■ OBJECTIVE A ■
Answer these questions about the generator smoke thread, one answer per line:
(i) What color is the smoke that pours from the generator?
(ii) Where was the generator bought?
(iii) What does KRE suggest putting over every connection?
■ OBJECTIVE B ■
From the generator smoke thread, print the stretch from "## SpringerPop (May" through "(Feb 26, 2015)".
■ OBJECTIVE C ■
Translate this sentence from the generator smoke thread into Spanish: "Specific make and model of your genset would help us to give better advice."

■ SELECTED EXTRACT ■
>> START

# smokey problems



## troppo (Feb 8, 2015)

G`day guys
New bloke here so please go easy on me if i make any mistakes.
My generator will start fine and run for a minute or so then it starts pouring blue/white smoke, it still seems to be running ok (though i havent tried it under load). When its smoking, if i crack the injector it stops smoking, runns for a while and the whole cycle starts again.
Yes i admit its an ebay chinese generator but its all i could afford that would do what i wanted.
Anyone have any ideas?
Cheers all
Troppo


----------



## SpringerPop (May 25, 2014)

Specific make and model of your genset would help us to give better advice.

What is meant by "cracking the injector"?

Pop


----------



## Williamwaltz (Feb 26, 2015)

Agreed, 
what is crack injector here ?
please provide some information over it.


----------



## KRE (Nov 29, 2011)

troppo said:


> G`day guys
> New bloke here so please go easy on me if i make any mistakes.
> My generator will start fine and run for a minute or so then it starts pouring blue/white smoke, it still seems to be running ok (though i havent tried it under load). When its smoking, if i crack the injector it stops smoking, runns for a while and the whole cycle starts again.
> Yes i admit its an ebay chinese generator but its all i could afford that would do what i wanted.
> ...


Sounds like it is picking up air in the fuel system and when you crack the line it bleeds out and starts over. Put shaving cream over every connection if it's sucking air it will suck a hole in the cream. If all the connections are good it may be a flexible line that is bad, seen many of these over the years. HTH


----------

>> END

■ PROVIDED INFORMATION ■

>> START

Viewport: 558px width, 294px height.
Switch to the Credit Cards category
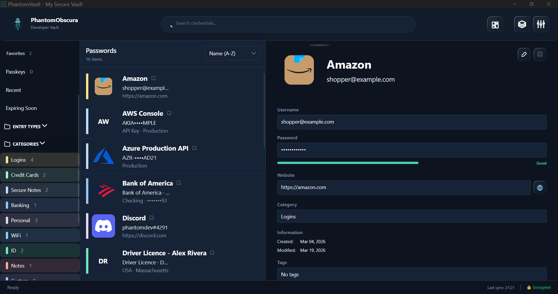(x=25, y=175)
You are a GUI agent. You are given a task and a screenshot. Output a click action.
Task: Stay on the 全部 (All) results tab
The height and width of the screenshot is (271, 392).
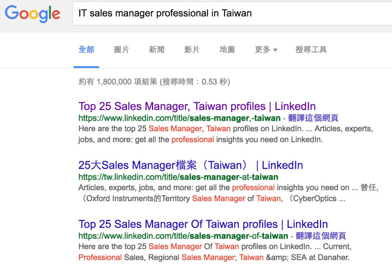click(86, 49)
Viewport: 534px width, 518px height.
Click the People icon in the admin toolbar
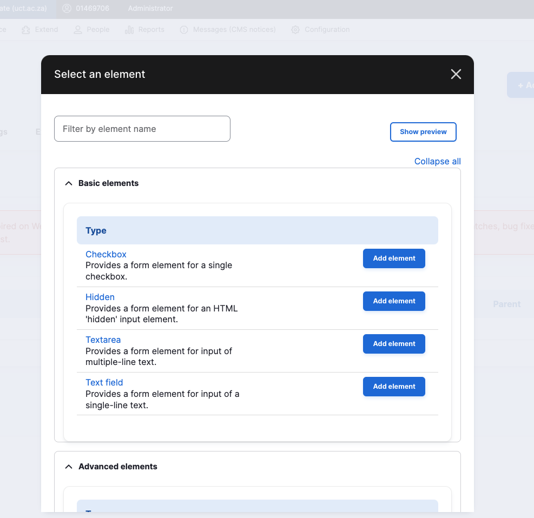pyautogui.click(x=77, y=30)
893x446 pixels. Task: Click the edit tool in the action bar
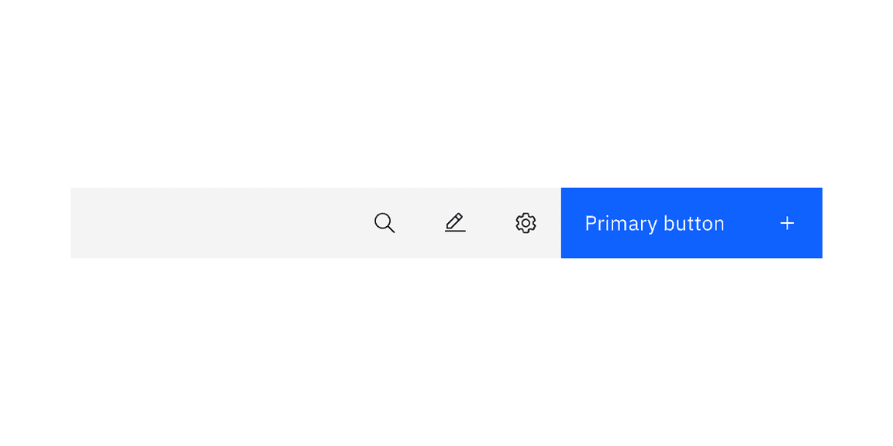tap(455, 223)
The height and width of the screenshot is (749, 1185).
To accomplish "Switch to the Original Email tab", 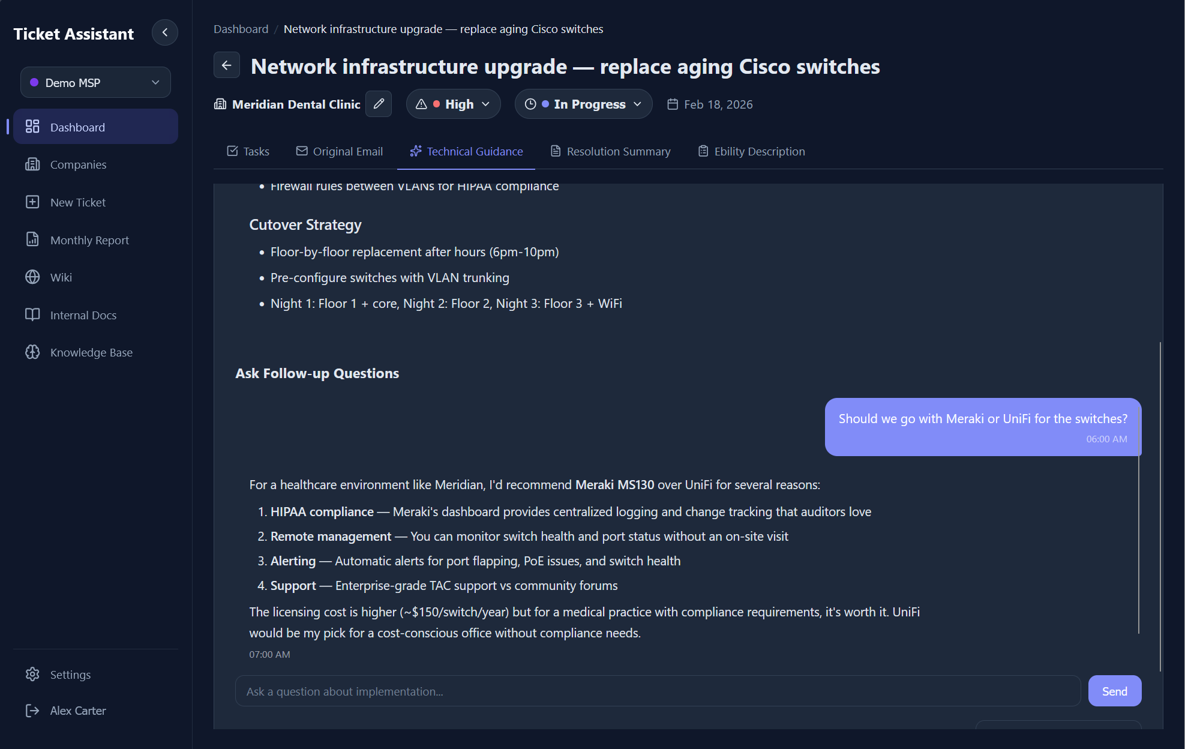I will (340, 151).
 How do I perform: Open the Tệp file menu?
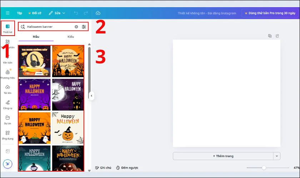pos(19,13)
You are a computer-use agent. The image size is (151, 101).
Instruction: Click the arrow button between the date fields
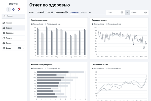(x=127, y=12)
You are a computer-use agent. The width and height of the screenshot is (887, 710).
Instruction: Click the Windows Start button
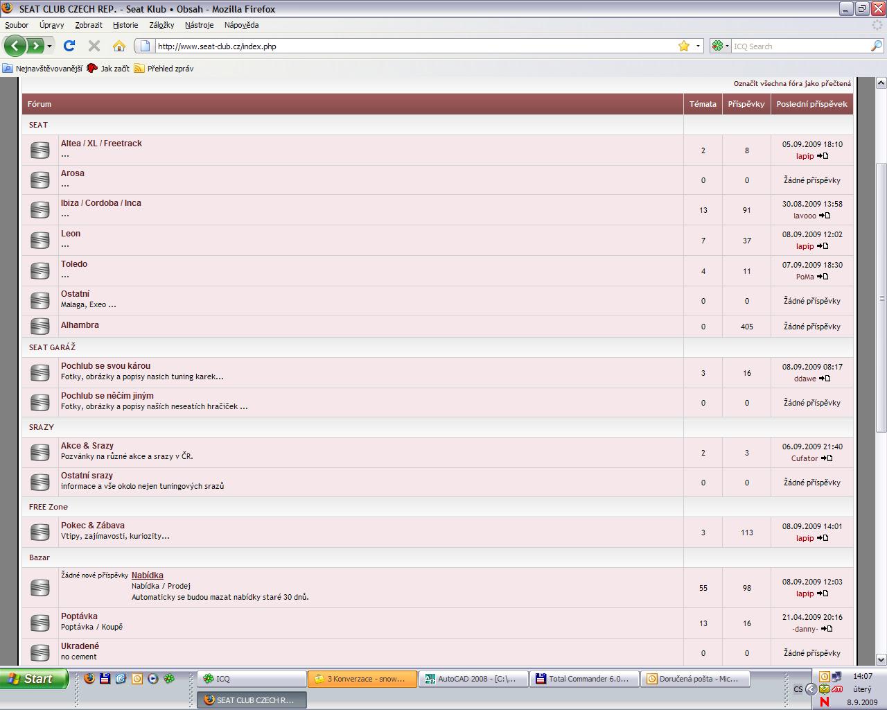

>> END

■ WRITTEN RESPONSE A ■
(i) Blue/white
(ii) On eBay
(iii) Shaving cream

■ WRITTEN RESPONSE B ■
## SpringerPop (May 25, 2014)

Specific make and model of your genset would help us to give better advice.

What is meant by "cracking the injector"?

Pop


----------



## Williamwaltz (Feb 26, 2015)

■ WRITTEN RESPONSE C ■
La marca y el modelo específicos de su grupo electrógeno nos ayudarían a darle mejores consejos.